Telling the story extends to the media we use. Do you know how most people under 40 find a church, once they decide that’s what they’re looking for? In conversation over the back fence – the electronic, web-based back fence. Could that be what Jesus meant (if it was Jesus speaking) in the long ending of Mark? “These signs will accompany those who believe: by using my name they will cast out demons; they will speak in new tongues…” New tongues, and new ways of speaking, if not new languages, are most certainly casting out the demons of silence and ignorance.

That bit of Mark also talks about dealing with snakes and poison: “they will pick up snakes in their hands, and if they drink any deadly thing, it will not hurt them.” New media certainly come with their share of snakes and poison: scammers who tell you to send money to your friend who’s been robbed while on a trip, or the flaming blog posters who would never have the guts to say such things in person. The heart of the believer can deal with those, with charity, accountability, and healing.

The living Word of God continues to speak to those who will translate it into new vernaculars, and that process continues to meet resistance. Cyril and Methodius were persistent, and they’re examples for us today.

So who’s tweeting about this gathering? Or rapping the good news of Jesus?

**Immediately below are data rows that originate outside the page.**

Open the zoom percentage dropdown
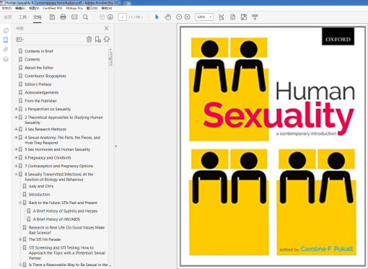The image size is (368, 269). [x=211, y=17]

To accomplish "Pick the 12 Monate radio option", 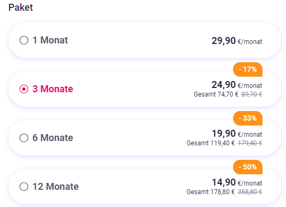I will pyautogui.click(x=24, y=187).
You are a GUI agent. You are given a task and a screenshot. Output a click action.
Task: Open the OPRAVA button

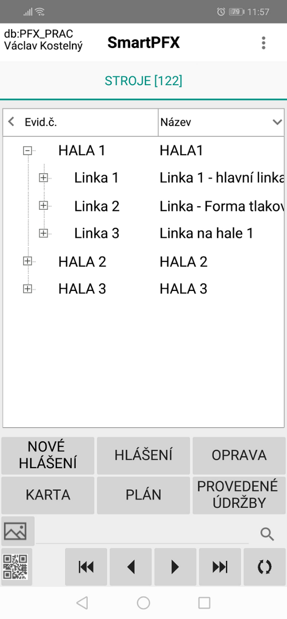pyautogui.click(x=239, y=455)
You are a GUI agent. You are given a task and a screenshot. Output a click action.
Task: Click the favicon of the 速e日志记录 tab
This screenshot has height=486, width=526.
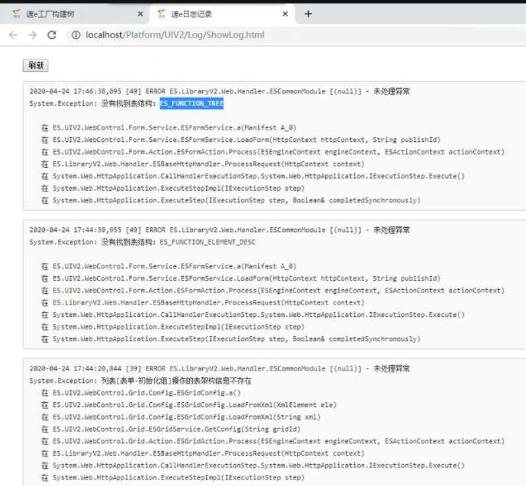coord(161,14)
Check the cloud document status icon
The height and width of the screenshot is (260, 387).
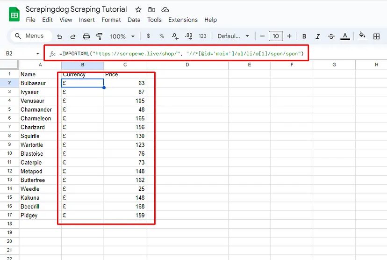pos(165,9)
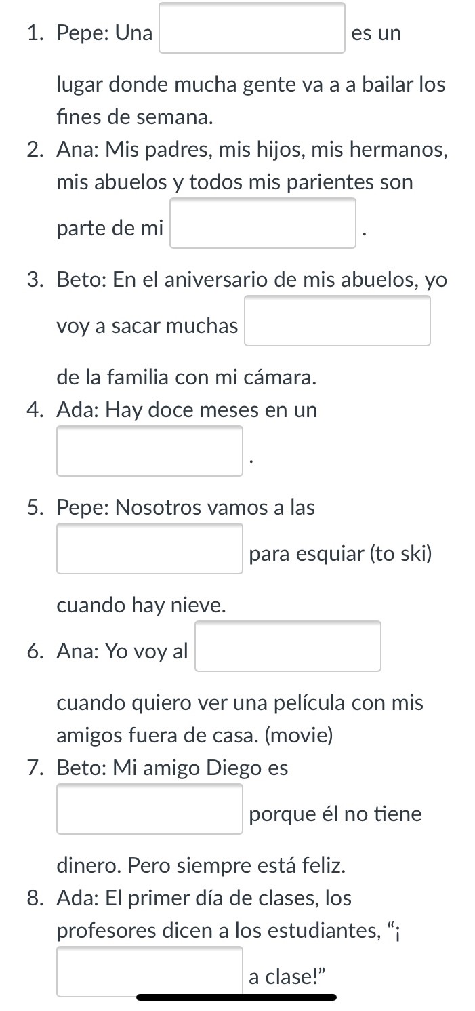Viewport: 475px width, 1011px height.
Task: Click the text "cuando hay nieve."
Action: click(141, 606)
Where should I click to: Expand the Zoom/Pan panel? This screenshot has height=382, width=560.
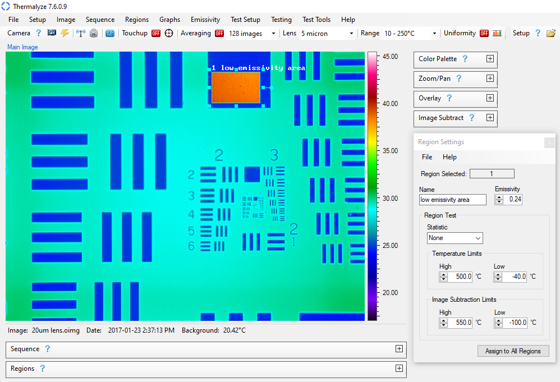pyautogui.click(x=490, y=79)
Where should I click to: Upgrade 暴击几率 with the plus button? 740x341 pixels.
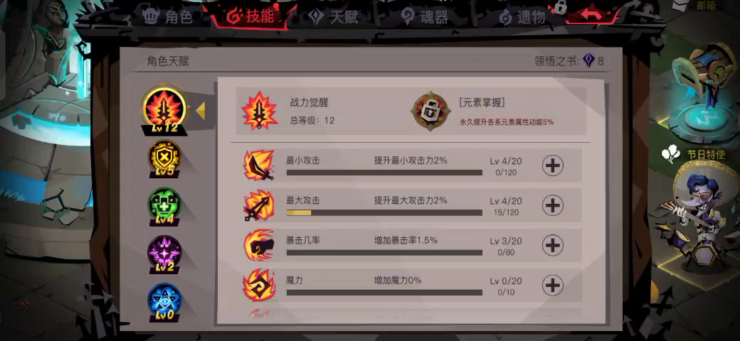[553, 245]
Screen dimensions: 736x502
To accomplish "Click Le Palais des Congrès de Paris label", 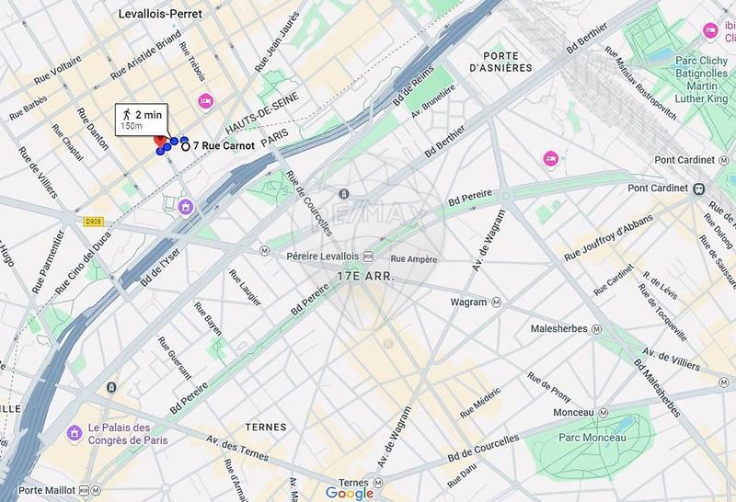I will pos(128,434).
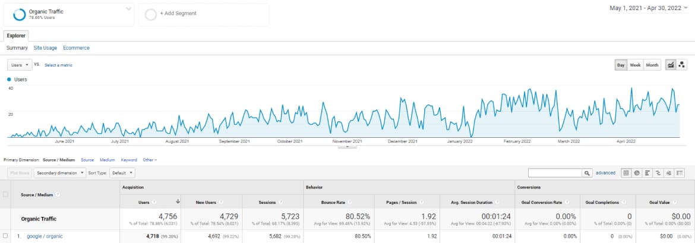
Task: Switch to the Ecommerce tab
Action: tap(76, 48)
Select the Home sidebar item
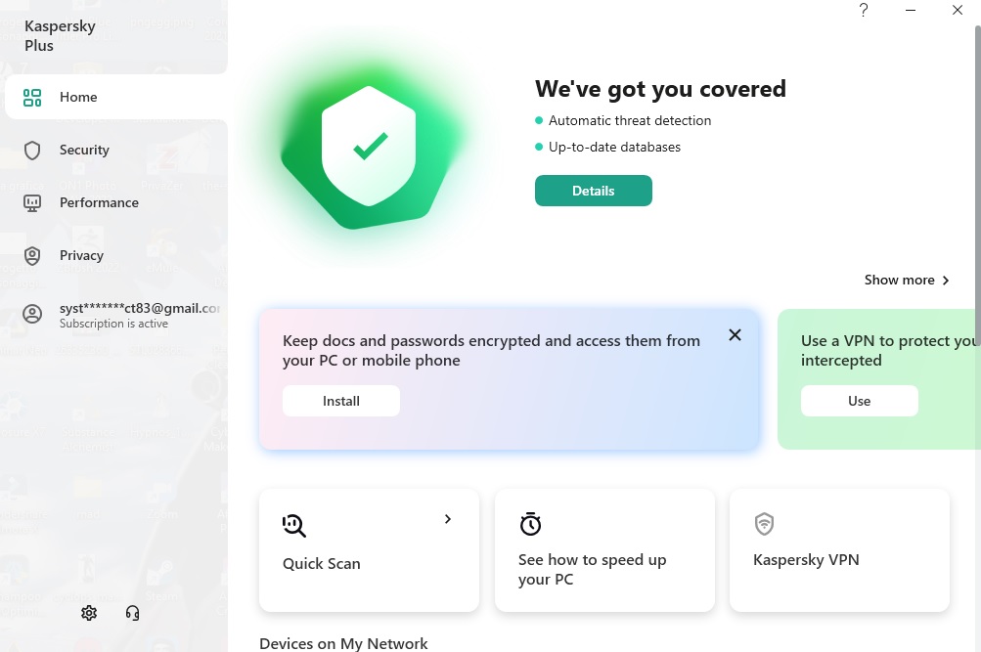This screenshot has width=981, height=652. point(116,97)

What new form or language will you use to tell the good news of a God who loves us enough to enter this vulgar world in human flesh?

[1] Article 24: It is a thing plainly repugnant to the Word of God, and the custom of the Primitive Church, to have public Prayer in the Church, or to minister the Sacraments, in a tongue not understanded of the people.
[2]Much of this is collected in Stars in a Dark World, John-Julian, OJN.
[3]On Pressing the Apostle Paul: Attesting the Pastoral and Prophetic Vision of The Episcopal Church. Robert P. Smith, 2006.